Selected excerpt.
__________________________________________________

The agent can review it and publishes it from there. The feature lives in the AI Hub, accessible from Settings > AI Hub > Knowledge Article Generation, where it can be enabled.

Step 2: Close knowledge gaps automatically with knowledge discovery
Documenting new issues as they come in covers future tickets. It doesn't recover the resolutions already sitting in closed tickets from the last few months, and reviewing that backlog manually isn't realistic for most teams.
InvGate's Knowledge Discovery addresses that backlog directly. It analyzes the last three months of closed tickets, identifies recurring resolution patterns that aren't already documented, and generates structured knowledge fragments called Snippets from them. The knowledge base grows from operational history without anyone writing a new article.

None of this content should reach end users unreviewed. A knowledge base that powers an AI chatbot needs a governance step that keeps a human in control of what gets published.
Knowledge Discovery follows a human-in-the-loop model for exactly this reason. Each Snippet starts in the administration section, where moderators can review, edit, approve, or reject it before it's published.
Once approved, a Snippet can be made available to different audiences. Setting its visibility to Virtual Service Agent allows InvGate's AI chatbot — available through the self-service portal, Microsoft Teams, Slack, or WhatsApp — to use that knowledge when answering end-user questions. The same approved knowledge can also power Solution Recommendations, which suggests relevant resolutions to agents while they're working on a ticket.
Teams don't have to publish everything at once. Snippets can be approved by service desk category, allowing organizations to validate content gradually before expanding coverage. Administrators can also configure the Virtual Service Agent to rely only on the internal knowledge base or allow additional external AI sources, depending on their governance requirements. This is configured under Integrations > Virtual Service Agent.
Step 3: Track and improve chatbot deflection with the VSA report
Enabling a chatbot and connecting a knowledge base to it is the setup. Whether that setup is actually reducing ticket volume is a separate question, and it's one that needs an ongoing answer, not a one-time assumption.
The Virtual Service Agent Report, found under Reports > AI Hub, tracks ticket deflection, conversation volume, and adoption across every channel the VSA runs on. It breaks conversations down by topic and flags the topics generating volume with no knowledge coverage at all, which points directly to where the next round of content should go.

__________________________________________________

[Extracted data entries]
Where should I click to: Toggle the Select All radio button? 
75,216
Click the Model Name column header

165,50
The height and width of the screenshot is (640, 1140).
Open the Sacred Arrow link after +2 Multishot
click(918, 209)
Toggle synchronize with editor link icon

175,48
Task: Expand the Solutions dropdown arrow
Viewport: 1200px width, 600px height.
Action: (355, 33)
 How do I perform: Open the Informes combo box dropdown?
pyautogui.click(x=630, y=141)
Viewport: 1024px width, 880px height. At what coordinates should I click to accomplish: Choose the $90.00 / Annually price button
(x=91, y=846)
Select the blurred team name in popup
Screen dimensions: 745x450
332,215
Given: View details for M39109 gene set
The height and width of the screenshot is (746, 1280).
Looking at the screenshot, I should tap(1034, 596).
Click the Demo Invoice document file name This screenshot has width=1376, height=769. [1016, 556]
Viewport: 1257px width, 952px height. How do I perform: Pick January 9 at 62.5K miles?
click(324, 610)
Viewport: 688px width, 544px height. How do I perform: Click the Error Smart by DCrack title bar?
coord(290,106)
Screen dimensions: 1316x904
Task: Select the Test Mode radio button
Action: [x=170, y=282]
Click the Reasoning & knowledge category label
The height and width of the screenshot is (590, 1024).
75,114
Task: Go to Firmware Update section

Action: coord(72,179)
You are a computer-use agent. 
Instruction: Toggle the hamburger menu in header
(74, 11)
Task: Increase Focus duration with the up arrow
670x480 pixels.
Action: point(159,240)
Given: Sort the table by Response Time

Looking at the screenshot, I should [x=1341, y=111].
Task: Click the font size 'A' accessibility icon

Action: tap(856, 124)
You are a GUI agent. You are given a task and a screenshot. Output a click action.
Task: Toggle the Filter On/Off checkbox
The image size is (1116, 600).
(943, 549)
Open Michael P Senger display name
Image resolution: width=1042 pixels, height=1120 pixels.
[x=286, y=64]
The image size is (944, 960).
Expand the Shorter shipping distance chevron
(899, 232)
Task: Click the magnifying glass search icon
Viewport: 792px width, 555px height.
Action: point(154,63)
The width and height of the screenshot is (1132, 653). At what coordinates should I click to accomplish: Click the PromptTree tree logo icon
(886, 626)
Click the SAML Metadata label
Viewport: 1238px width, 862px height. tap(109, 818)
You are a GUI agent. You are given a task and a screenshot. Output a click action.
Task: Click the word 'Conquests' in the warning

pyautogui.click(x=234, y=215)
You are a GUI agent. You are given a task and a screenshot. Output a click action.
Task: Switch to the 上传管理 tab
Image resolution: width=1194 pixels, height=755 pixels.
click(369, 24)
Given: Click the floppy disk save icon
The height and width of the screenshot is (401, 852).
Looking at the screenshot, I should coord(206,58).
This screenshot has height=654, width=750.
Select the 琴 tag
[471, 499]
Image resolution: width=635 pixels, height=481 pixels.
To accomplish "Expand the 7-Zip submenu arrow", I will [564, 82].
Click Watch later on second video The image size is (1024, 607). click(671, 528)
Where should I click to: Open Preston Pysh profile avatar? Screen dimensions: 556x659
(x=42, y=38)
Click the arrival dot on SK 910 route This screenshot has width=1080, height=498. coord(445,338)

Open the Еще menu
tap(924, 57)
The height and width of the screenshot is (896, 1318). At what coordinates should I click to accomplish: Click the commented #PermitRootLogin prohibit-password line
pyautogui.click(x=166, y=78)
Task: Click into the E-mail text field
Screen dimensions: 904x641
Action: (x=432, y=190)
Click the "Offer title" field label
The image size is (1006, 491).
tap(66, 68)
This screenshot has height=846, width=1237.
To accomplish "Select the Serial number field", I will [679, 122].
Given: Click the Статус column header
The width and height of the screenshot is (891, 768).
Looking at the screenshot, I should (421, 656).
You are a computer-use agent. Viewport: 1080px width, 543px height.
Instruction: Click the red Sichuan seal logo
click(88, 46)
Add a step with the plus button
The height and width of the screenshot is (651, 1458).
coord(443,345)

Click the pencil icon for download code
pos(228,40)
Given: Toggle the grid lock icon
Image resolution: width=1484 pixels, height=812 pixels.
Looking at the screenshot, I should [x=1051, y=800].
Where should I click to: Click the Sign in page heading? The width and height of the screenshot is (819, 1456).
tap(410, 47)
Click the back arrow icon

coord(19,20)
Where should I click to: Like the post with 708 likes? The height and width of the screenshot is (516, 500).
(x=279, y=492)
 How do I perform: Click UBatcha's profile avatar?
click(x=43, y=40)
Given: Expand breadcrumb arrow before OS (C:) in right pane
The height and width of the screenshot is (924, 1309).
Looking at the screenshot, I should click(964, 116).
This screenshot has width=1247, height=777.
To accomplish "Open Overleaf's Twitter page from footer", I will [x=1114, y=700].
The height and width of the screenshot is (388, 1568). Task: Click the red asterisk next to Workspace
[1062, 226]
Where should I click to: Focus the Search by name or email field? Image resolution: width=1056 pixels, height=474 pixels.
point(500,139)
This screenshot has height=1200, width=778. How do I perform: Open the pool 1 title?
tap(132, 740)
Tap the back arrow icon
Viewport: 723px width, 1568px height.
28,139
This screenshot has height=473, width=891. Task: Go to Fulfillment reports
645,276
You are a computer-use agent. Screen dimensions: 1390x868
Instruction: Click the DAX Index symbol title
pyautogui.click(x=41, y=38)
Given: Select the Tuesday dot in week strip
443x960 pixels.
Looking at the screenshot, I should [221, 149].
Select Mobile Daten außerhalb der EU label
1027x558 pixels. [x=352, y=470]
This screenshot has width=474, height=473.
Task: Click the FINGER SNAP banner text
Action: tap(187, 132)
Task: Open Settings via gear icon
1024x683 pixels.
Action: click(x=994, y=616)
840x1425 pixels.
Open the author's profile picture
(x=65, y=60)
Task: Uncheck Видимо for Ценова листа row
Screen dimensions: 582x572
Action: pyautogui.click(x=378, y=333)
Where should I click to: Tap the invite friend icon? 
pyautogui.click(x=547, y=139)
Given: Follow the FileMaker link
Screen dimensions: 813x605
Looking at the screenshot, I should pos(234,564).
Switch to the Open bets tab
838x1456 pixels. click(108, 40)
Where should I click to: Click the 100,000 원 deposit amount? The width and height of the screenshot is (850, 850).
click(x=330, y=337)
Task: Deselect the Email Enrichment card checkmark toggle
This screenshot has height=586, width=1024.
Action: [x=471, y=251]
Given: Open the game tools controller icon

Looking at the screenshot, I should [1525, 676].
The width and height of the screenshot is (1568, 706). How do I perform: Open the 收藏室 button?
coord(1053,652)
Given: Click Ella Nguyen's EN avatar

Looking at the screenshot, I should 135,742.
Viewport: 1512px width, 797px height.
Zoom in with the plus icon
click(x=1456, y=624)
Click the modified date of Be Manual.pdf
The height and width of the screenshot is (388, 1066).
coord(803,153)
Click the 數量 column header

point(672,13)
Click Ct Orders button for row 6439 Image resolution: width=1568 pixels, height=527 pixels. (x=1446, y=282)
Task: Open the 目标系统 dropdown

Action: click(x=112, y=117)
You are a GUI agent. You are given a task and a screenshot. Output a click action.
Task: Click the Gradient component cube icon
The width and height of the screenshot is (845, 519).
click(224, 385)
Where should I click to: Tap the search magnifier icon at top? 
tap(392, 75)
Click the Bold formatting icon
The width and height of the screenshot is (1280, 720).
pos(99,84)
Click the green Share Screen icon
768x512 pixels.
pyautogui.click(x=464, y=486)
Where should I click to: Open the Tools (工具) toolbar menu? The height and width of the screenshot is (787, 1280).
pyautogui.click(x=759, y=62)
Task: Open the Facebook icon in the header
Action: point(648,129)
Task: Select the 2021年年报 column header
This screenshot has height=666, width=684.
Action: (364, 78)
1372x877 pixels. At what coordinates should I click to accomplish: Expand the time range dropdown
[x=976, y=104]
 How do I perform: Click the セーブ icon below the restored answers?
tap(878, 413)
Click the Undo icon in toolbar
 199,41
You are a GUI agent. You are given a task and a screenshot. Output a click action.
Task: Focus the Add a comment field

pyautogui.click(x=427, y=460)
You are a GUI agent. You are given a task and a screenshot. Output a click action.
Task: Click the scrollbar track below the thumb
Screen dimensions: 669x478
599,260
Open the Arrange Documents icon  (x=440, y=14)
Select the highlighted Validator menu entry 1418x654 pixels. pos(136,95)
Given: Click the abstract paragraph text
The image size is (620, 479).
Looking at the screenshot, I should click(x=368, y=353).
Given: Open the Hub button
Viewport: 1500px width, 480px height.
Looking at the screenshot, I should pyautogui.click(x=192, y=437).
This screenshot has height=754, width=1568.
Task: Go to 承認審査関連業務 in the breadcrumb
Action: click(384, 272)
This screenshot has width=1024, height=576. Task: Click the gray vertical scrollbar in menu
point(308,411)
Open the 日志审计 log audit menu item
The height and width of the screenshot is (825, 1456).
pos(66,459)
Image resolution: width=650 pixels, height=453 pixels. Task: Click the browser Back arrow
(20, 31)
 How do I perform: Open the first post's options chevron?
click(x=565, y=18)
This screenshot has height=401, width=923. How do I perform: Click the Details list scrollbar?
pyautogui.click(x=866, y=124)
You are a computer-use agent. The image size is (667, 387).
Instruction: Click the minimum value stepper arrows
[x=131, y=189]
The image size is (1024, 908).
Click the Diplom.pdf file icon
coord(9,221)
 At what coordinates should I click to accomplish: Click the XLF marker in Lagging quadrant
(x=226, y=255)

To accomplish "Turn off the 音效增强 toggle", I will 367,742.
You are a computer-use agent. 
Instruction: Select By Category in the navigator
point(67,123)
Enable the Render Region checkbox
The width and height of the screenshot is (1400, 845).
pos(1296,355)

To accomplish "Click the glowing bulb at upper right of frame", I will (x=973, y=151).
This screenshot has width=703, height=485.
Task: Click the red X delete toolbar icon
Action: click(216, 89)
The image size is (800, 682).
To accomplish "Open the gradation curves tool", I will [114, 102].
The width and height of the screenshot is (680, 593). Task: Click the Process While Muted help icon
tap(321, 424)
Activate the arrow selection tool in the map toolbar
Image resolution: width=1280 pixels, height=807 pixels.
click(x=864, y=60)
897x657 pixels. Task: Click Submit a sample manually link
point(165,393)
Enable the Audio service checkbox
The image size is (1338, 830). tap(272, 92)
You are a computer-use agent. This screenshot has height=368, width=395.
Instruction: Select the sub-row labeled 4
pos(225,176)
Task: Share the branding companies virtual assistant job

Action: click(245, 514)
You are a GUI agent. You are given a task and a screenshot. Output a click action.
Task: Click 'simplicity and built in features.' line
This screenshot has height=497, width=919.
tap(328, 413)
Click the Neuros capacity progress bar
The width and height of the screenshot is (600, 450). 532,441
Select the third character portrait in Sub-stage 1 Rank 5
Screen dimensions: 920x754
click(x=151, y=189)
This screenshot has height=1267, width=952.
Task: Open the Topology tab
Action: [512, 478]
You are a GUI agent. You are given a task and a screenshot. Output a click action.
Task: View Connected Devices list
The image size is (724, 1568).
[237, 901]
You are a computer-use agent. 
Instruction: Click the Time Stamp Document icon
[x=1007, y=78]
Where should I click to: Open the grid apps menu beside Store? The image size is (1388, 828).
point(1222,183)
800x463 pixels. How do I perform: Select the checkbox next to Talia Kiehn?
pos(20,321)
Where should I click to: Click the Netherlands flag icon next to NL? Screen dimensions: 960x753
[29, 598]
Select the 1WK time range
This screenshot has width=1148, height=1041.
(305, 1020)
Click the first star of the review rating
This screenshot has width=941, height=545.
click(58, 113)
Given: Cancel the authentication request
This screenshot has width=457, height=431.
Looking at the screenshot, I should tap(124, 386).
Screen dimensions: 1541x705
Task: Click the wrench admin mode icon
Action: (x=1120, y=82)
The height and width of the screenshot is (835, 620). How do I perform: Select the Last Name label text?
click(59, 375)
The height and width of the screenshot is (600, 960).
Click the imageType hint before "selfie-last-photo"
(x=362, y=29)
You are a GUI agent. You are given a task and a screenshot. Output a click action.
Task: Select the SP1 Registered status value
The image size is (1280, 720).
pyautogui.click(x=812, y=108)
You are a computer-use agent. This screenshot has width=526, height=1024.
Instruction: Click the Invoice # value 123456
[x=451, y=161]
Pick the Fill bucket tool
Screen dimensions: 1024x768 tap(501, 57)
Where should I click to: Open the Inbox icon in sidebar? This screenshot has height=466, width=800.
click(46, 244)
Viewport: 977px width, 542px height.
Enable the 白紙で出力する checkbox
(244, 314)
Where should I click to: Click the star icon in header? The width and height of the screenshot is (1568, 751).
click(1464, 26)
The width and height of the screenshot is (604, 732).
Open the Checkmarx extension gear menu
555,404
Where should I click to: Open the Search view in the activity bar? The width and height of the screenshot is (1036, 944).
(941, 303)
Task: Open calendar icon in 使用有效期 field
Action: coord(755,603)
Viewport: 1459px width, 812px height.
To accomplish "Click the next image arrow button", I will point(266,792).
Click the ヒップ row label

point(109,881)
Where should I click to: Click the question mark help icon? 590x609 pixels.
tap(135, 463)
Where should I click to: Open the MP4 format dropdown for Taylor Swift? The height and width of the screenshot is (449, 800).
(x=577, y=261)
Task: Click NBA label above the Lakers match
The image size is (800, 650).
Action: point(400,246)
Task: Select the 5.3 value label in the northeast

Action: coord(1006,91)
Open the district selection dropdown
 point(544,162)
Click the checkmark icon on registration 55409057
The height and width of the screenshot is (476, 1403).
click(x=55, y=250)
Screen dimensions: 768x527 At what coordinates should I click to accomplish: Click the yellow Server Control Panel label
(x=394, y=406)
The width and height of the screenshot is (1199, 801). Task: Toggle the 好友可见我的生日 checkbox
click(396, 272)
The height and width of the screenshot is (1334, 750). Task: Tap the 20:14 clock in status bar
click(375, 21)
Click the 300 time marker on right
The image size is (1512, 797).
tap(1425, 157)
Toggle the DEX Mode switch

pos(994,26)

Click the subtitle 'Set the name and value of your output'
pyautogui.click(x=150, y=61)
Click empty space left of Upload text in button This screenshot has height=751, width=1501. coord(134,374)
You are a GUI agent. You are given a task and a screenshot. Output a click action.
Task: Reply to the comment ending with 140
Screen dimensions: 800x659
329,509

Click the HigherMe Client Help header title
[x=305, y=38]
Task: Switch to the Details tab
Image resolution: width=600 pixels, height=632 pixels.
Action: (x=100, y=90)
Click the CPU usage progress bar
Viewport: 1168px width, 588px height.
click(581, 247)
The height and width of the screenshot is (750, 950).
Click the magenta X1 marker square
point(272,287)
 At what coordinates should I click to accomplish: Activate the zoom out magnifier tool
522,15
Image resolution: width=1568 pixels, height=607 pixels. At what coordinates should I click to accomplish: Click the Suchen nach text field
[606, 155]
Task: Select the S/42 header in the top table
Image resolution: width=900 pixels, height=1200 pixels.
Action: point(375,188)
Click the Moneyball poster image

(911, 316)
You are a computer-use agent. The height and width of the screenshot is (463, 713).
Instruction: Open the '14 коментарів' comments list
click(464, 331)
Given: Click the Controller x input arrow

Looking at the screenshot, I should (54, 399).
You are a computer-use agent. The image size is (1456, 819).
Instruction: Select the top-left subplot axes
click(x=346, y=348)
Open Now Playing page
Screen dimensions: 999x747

__________________________________________________

Exercises.
A – According to the InvGate excerpt, how far back does Knowledge Discovery go when it analyzes closed tickets?
B – List every channel that the InvGate excerpt names for reaching InvGate's AI chatbot.
This data comes from a source separate from the InvGate excerpt.

Outputs for the tasks.
A – It analyzes the last three months of closed tickets.

B –
- The self-service portal
- Microsoft Teams
- Slack
- WhatsApp